[[ Exercise input, beginning ]]

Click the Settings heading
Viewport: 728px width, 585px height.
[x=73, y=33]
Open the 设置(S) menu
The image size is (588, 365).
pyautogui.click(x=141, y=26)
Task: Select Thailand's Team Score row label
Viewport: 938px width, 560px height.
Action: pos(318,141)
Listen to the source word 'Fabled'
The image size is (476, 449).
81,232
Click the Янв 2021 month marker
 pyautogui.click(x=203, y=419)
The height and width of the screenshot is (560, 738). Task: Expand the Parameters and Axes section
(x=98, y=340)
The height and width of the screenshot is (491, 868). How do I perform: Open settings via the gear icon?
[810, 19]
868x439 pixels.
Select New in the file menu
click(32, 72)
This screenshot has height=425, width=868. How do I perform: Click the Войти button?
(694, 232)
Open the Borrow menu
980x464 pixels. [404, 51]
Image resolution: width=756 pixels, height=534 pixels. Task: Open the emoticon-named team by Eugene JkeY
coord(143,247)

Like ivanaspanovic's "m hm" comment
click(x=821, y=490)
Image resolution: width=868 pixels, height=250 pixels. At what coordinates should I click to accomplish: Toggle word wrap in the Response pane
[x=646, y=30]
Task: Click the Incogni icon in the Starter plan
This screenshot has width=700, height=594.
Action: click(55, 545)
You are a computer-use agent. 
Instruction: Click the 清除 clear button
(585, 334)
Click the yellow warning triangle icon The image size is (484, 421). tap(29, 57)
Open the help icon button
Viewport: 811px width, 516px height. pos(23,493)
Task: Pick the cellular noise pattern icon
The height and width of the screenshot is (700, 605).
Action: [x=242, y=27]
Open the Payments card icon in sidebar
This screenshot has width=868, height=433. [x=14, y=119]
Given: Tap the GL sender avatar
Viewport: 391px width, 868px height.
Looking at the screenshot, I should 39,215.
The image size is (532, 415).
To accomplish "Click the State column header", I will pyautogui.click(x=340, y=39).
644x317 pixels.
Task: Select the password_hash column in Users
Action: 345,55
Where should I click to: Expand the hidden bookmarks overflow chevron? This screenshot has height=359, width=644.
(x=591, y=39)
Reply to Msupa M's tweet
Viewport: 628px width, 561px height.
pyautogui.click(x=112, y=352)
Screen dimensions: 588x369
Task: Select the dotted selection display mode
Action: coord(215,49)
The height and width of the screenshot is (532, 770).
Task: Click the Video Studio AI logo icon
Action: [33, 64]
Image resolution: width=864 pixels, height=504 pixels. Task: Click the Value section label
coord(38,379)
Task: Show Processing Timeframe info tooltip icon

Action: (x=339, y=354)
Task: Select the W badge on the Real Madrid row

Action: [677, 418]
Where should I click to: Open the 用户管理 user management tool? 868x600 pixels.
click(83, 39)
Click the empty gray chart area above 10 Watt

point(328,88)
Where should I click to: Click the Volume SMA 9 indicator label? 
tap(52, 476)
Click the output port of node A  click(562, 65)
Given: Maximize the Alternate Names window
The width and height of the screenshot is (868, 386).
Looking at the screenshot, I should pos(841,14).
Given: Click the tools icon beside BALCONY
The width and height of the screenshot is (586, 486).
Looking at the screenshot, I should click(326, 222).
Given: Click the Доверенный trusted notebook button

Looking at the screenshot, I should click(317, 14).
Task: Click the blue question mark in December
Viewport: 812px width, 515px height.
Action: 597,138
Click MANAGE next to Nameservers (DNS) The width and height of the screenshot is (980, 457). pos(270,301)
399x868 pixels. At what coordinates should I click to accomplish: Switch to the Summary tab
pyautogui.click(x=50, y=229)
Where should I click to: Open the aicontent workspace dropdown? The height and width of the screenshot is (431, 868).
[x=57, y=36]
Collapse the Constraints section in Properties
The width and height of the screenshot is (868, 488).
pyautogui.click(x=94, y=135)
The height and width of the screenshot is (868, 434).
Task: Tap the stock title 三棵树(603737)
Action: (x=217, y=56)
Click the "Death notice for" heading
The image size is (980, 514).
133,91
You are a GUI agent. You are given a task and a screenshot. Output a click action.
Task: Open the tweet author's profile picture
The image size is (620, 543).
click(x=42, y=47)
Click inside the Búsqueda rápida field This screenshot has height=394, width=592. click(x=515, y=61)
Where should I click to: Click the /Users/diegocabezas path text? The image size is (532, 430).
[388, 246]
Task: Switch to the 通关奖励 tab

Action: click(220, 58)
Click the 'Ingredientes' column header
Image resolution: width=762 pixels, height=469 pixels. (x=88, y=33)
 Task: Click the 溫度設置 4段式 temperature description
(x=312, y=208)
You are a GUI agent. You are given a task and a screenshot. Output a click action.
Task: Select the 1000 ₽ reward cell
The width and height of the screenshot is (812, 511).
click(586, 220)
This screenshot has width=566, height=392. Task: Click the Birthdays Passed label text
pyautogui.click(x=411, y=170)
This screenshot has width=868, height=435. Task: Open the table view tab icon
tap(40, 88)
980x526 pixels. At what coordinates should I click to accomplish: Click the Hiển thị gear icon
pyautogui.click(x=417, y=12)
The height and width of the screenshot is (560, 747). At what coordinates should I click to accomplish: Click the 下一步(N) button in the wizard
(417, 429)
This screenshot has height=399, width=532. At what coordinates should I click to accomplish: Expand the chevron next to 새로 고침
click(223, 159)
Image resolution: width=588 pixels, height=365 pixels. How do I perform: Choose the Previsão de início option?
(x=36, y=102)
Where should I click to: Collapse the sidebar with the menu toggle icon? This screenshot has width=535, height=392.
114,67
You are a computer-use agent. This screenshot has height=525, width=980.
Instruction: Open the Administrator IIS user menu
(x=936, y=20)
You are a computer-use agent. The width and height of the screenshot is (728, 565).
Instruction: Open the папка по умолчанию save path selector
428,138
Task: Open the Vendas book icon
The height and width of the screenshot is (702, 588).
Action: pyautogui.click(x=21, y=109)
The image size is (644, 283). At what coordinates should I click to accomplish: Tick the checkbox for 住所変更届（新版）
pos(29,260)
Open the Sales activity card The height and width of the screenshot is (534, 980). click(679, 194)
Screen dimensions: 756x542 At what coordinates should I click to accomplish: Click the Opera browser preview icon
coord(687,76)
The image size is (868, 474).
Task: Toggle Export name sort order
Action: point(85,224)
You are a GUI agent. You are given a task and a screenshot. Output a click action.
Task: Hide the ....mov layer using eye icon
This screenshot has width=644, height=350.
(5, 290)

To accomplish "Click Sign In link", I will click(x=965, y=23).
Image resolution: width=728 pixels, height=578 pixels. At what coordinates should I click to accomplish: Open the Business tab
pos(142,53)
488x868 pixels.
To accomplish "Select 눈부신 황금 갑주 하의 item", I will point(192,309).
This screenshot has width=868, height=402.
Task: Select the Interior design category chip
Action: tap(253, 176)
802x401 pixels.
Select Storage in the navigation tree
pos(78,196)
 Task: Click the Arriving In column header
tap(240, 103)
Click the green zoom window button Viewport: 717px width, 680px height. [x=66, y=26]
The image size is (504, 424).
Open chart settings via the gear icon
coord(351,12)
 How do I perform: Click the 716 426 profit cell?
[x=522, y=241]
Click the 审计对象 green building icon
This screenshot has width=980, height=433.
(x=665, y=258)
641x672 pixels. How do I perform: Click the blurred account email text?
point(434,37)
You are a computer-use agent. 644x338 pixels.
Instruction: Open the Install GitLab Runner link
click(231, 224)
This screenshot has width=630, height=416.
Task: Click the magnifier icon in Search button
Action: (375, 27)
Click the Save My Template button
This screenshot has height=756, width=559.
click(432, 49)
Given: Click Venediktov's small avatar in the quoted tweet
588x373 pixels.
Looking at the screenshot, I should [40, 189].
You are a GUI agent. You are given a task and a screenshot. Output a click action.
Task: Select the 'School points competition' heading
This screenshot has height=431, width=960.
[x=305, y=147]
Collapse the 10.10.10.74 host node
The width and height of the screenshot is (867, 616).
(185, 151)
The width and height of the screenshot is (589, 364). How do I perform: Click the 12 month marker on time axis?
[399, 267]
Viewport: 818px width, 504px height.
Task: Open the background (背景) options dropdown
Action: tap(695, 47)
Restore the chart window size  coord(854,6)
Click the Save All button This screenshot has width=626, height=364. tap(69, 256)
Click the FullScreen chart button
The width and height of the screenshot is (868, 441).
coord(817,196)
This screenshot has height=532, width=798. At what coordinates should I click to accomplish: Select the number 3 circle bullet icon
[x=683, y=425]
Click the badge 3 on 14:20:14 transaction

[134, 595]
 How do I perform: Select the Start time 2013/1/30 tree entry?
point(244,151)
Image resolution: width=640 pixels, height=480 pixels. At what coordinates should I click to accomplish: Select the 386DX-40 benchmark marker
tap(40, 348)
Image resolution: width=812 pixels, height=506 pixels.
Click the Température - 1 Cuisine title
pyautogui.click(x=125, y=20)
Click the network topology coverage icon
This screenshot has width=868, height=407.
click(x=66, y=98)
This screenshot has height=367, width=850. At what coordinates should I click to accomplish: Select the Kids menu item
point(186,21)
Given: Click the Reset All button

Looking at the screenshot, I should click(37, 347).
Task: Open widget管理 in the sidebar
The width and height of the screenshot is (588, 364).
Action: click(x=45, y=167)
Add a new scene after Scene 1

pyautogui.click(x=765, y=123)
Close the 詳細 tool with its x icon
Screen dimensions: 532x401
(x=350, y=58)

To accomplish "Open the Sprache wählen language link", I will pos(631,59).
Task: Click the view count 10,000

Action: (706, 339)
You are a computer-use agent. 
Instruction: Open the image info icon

[[ Exercise input, end ]]

> What you should do
Give back the records above exactly, limited to the lines between the one holding "Reply to Msupa M's tweet" and the one holding "Click inside the", inclusive.

> Task answer
Reply to Msupa M's tweet
Viewport: 628px width, 561px height.
pyautogui.click(x=112, y=352)
Screen dimensions: 588x369
Task: Select the dotted selection display mode
Action: coord(215,49)
The height and width of the screenshot is (532, 770).
Task: Click the Video Studio AI logo icon
Action: [33, 64]
Image resolution: width=864 pixels, height=504 pixels. Task: Click the Value section label
coord(38,379)
Task: Show Processing Timeframe info tooltip icon

Action: (x=339, y=354)
Task: Select the W badge on the Real Madrid row

Action: [677, 418]
Where should I click to: Open the 用户管理 user management tool? 868x600 pixels.
click(83, 39)
Click the empty gray chart area above 10 Watt

point(328,88)
Where should I click to: Click the Volume SMA 9 indicator label? 
tap(52, 476)
Click the output port of node A  click(562, 65)
Given: Maximize the Alternate Names window
The width and height of the screenshot is (868, 386).
Looking at the screenshot, I should pos(841,14).
Given: Click the tools icon beside BALCONY
The width and height of the screenshot is (586, 486).
Looking at the screenshot, I should click(326, 222).
Given: Click the Доверенный trusted notebook button

Looking at the screenshot, I should click(317, 14).
Task: Click the blue question mark in December
Viewport: 812px width, 515px height.
Action: 597,138
Click MANAGE next to Nameservers (DNS) The width and height of the screenshot is (980, 457). pos(270,301)
399x868 pixels. At what coordinates should I click to accomplish: Switch to the Summary tab
pyautogui.click(x=50, y=229)
Where should I click to: Open the aicontent workspace dropdown? The height and width of the screenshot is (431, 868).
[x=57, y=36]
Collapse the Constraints section in Properties
The width and height of the screenshot is (868, 488).
pyautogui.click(x=94, y=135)
The height and width of the screenshot is (868, 434).
Task: Tap the stock title 三棵树(603737)
Action: (x=217, y=56)
Click the "Death notice for" heading
The image size is (980, 514).
133,91
You are a GUI agent. You are given a task and a screenshot. Output a click action.
Task: Open the tweet author's profile picture
The image size is (620, 543).
click(x=42, y=47)
Click inside the Búsqueda rápida field This screenshot has height=394, width=592. click(x=515, y=61)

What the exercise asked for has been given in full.